Русский осторожно снял его руки со своей поясницы, секунду подержал, точно не зная, что с ними делать, пожал их и отпустил.
— Так-то так, — ответил он, — вот ты, а вот я… а завтра бабахнешь меня, почтеннейший, в первом же бою, да и я тебя, если придется, не помилую.
Германец, плохо понимая, кивал головой, дружески улыбался:
— O ja, das ist sicher
[1].Между тем из русских и германских окопов выходило все больше и больше солдат. Они скапливались посредине пространства, разделявшего передовые линии противников, всегда полного такого страшного значения, пространства, которое они могли пройти только под выстрелами. Спрашивали о том, как живут, говорили о мире, ощупывали один другого удивленными взорами, точно отыскивали друг в друге то непонятное, ужасное и таинственное, что делало их противниками и заставляло стрелять, бить, убивать. Так они стояли — перемешавшись, простые люди с обычными мирными привычками, живущие в городах и деревнях, занимающиеся земледелием, работой на фабриках и заводах, портняжничеством и другими ремеслами. Но все же их разделяла пропасть, и они не знали, как перешагнуть ее.
Внезапно со стороны русских окопов донесся грохот, несколько шрапнелей разорвалось над братающимися: русское командование, обеспокоенное первым за войну массовым братанием, распорядилось открыть огонь по своим и германцам. Солдаты поспешно разбежались.

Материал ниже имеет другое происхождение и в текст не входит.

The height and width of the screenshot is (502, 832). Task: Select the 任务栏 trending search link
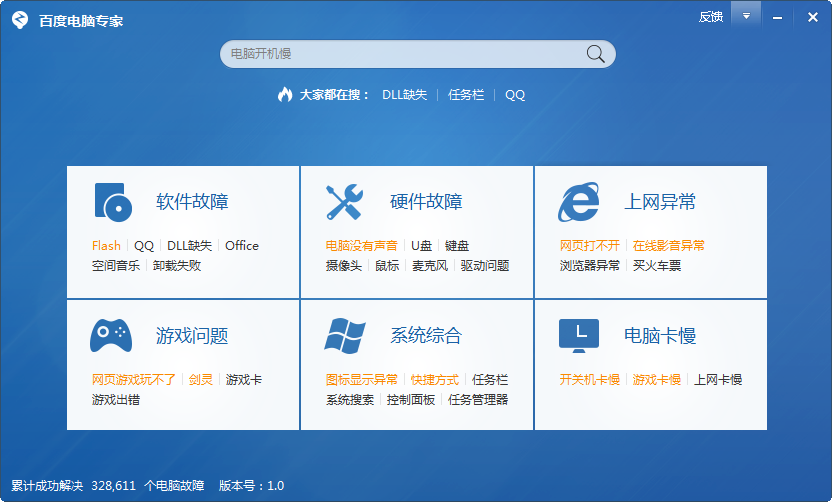pos(466,95)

Ночью солдаты нескольких рот собрались в укромном углу одного из окопов, где можно было поговорить, не опасаясь чужаков. Они были встревожены, возбужденно говорили друг с другом. Теребили Черницкого и других солдат, побывавших у немцев. Немолодой солдат с рыжей бородой и настороженными глазами держал Черницкого за рукав шинели и настойчиво спрашивал:
— Нет, ты объясни, раз у них был да с ними говорил: что это было? Как нам понимать? В самом деле они воевать не согласны иль обманывают? Простые они люди, видать это по ним? Объясни.

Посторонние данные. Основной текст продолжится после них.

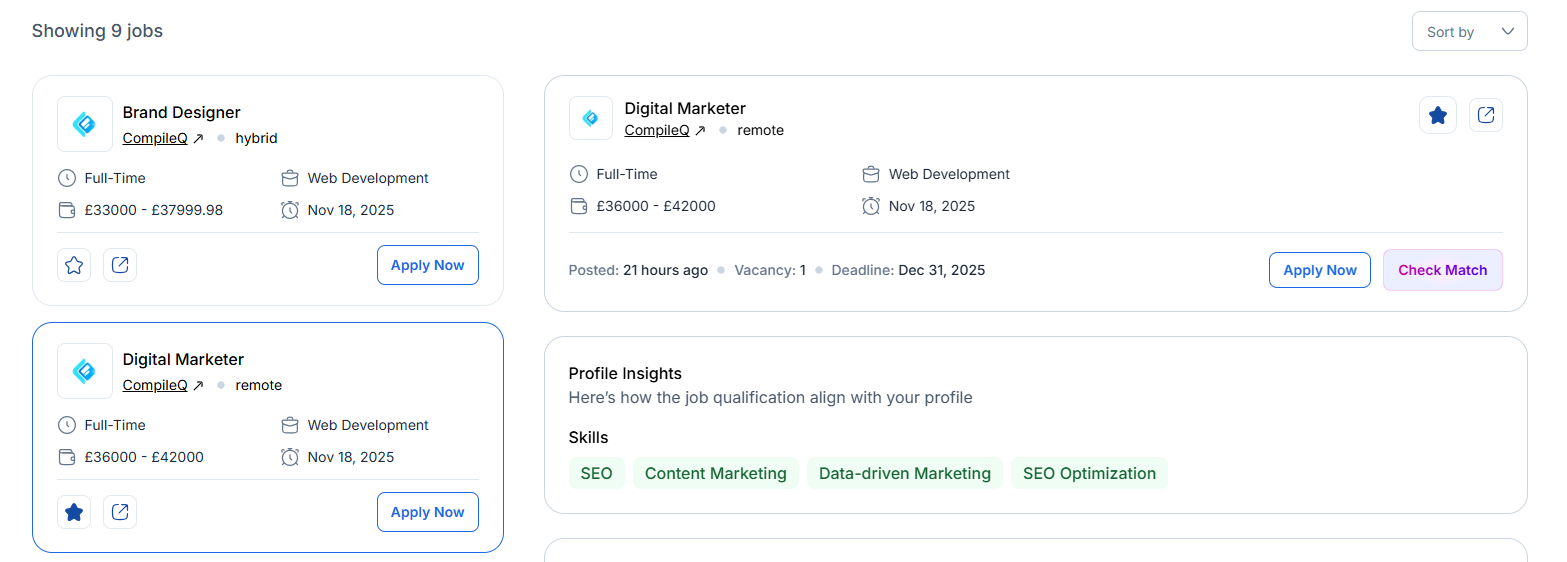This screenshot has height=562, width=1567.
Task: Apply Now for Brand Designer job
Action: (x=427, y=265)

Рогожин и другие солдаты тоже требовательно спрашивали:
— Объясни. Раз был — должен был видеть, что за люди. Объясни.
А он мог сказать не так уж много. Ошеломленный, смутно сознавая, что случилось нечто большое и важное, он путался, рассказывая, как выглядят немцы, какие у них окопы, как дружелюбно они обращались с ним…
Тогда рыжебородый солдат ударил Черницкого по колену:
— Воевать-то они будут против нас? Домой хочется им? Следствия какая будет из всего этого? Эх, чертушка ты! Главное-то заприметил у них?
И тут все стали горячо спорить, размахивать руками, и было видно, как взволновало солдат это первое братание с немцами. Какие-то новые мысли и надежды пробудились у них, точно луч света проник в окопный мир. Все они, исстрадавшиеся за годы войны, не знавшие толком, во имя чего бросили их умирать (им-то самим война эта не была нужна!), они искали выход, жаждали мира, хотели вернуться домой. Кто-то угрюмо сказал, думая вслух:
— Начало это только, видать. Без народа дело-то не двинется…
Вокруг молчали. Многие согласно кивали: да, без нас не обойдется…
В день полкового праздника солдат построили на молебен. Деревенская улица легко вместила весь, недавно еще четырехтысячный, полк. Из пятисот человек, оставшихся в строю, кадровых было только полтораста. Два месяца, не считая небольших перерывов, они не выходили из боев, и только теперь их отвели в тыл для короткого отдыха и пополнения.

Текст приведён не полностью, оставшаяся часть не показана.